Lunes, 16 de marzo de 2009 | Hoy
CULTURA / ESPECTáCULOS › GRAND TORINO, UN RELATO A MANERA DE DESPEDIDA
Por Leandro Arteaga
Gran Torino. EE.UU./Australia, 2008.
Dirección: Clint Eastwood.
Guión: Nick Schenk, Dave Johannson.
Fotografía: Tom Stern.
Montaje: Joel Cox, Gary Roach.
Música: Kyle Eastwood, Michael Stevens.
Intérpretes: Clint Eastwood, Christopher Carley, Bee Vang, Ahney Her, Brian Haley, Geraldine Hughes.
Duración: 116 minutos.
Salas: Monumental, Showcase, Village.
Puntos: 9 (nueve).
Desde ya que no podremos obviar al personaje matón y -aún cuando muchos quieran mitigar este aspecto- fascista de Harry, el sucio. Porque el Walt Kowalski que Clint Eastwood compone en Gran Torino es su reflexión, su autocrítica, su continuación.
El primer gesto que Eastwood da a su personaje, en el medio del sepelio de su esposa, es el de un gruñido. Rasgo cascarrabias que marcará su nexo familiar y social. Hijo y nieta que detesta signos de consumismo y avaricia social, más un barrio plagado de, según él, chinos o coreanos o lo que sea, porque son todos iguales; es decir, ratas de pantano.
A partir de lo cual podremos enhebrar otro de sus elementos de vida, ya que Kowalski es veterano de la guerra de Corea y mantiene impoluto el frente de su casa mientras no duda en amenazar con un arma a quien quisiera pisar el césped. Sólo su perra vieja más el también viejo pero magnífico automóvil Gran Torino parecen ser sus únicos compañeros.
Casi como si uno pensara en una suerte de últimos años, solitarios y carcelarios, de aquél policía hiperviolento que delineara, por medio de sus films, el espíritu de los inmediatos años reaganianos. Pero, visto el ánimo entre duro y, porqué no, lírico del cine de Eastwood, sabe bien uno que los tiros, digámoslo así, no serán precisamente los de siempre.
Gran Torino se permite erigirse, entonces, como una revisión social, más la autorecriminación que significarán los puños sangrantes del mismo Kowalski, quiebre que garantiza un momento cúlmine para la conversión del personaje. Pero esta conversión, que no dudará en buscar su redención, no caminará por los carriles usuales, aún cuando un gesto de cercanía se dibuje -por fin y para la presunta victoria del sacerdote- entre el catolicismo y él.

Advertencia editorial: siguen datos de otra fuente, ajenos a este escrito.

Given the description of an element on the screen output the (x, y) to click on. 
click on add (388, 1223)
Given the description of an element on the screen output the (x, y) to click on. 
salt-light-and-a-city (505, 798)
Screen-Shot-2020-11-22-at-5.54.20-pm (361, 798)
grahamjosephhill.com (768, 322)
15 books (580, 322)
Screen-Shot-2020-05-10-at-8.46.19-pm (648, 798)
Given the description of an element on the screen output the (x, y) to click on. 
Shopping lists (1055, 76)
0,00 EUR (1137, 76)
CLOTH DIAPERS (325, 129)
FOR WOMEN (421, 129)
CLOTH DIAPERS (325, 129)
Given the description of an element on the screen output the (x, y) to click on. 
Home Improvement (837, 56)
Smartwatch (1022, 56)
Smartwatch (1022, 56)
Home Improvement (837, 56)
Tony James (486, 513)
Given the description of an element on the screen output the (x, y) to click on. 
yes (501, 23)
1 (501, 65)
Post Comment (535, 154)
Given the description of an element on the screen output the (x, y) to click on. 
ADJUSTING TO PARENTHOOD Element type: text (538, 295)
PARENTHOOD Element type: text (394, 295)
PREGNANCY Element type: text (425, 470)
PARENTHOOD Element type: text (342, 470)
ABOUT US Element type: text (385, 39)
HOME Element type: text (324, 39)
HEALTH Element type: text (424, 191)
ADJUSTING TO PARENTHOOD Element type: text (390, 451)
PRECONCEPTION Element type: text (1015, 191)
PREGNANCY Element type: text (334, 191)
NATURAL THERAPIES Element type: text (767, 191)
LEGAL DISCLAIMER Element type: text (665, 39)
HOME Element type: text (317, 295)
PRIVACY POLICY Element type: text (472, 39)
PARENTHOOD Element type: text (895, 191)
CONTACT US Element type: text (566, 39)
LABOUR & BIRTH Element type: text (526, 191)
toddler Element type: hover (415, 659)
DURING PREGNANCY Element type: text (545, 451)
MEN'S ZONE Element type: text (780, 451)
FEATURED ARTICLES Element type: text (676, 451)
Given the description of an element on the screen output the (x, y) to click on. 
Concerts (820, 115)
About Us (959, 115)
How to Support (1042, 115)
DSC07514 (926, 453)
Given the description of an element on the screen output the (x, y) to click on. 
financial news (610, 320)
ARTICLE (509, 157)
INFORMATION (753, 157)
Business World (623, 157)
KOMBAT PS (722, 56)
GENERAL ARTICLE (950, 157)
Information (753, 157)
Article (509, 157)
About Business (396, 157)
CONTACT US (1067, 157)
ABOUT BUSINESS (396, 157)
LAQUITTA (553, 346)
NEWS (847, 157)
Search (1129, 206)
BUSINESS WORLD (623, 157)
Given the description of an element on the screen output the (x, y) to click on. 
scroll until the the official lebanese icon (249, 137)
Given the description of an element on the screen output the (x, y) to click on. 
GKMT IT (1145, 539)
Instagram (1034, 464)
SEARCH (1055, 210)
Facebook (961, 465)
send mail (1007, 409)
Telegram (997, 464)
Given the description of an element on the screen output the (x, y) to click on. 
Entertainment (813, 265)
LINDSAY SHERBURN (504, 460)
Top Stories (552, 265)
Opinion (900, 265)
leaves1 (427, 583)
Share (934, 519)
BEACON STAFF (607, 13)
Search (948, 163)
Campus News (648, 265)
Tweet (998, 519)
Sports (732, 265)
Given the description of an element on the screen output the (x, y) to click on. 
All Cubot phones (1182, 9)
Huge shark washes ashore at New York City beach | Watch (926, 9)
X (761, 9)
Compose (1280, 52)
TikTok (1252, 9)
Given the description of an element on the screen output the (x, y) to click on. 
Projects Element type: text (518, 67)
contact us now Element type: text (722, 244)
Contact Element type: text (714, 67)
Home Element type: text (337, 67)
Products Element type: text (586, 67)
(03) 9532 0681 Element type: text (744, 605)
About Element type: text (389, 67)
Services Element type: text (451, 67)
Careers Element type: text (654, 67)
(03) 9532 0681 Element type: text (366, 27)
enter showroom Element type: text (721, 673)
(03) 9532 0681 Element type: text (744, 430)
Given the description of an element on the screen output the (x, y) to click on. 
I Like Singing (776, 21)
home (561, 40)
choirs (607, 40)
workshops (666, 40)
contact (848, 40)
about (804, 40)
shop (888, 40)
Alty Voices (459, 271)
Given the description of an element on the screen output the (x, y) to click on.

Porque el persistente cura irlandés, joven e inexperto -sabrá reconocer- en asuntos que conciernen a la vida y la muerte, no dejará por ello de plegarse, luego del más terrible hecho del film, a la reacción general y violenta, como si otorgara una licencia moral para el hecho brutal que, se presiente, Kowalski realizará como venganza. Es entonces cuando son otros los lugares que el film de Eastwood elige, más la identificación plena que supone su propia caracterización, lo que le permite analogarse con el proceder final de su personaje.
Si hay algo que se desprende, entre tanto más, es la sensación de que el ser norteamericano que destila Gran Torino no pasa por otro lado más que por esa misma mixtura racial que, dado el caso, ya provocaran tanto los rasgos polacos del mismísimo Kowalski como los de su amigo peluquero e italiano.
En Gran Torino se respira, también, mucho cine, sea tanto por lo dicho en los primeros párrafos como sobre todo por ese gusto clásico, sin efectismos ni golpes bajos o cámaras agitadas. Un film narrado de manera sobria, con la dureza propia, casi ríspida, del gran Eastwood, más esa manera poética que sólo él puede manejar, tan llagada como su propia voz cantora, susurrante y cortante, compañía musical de los créditos finales.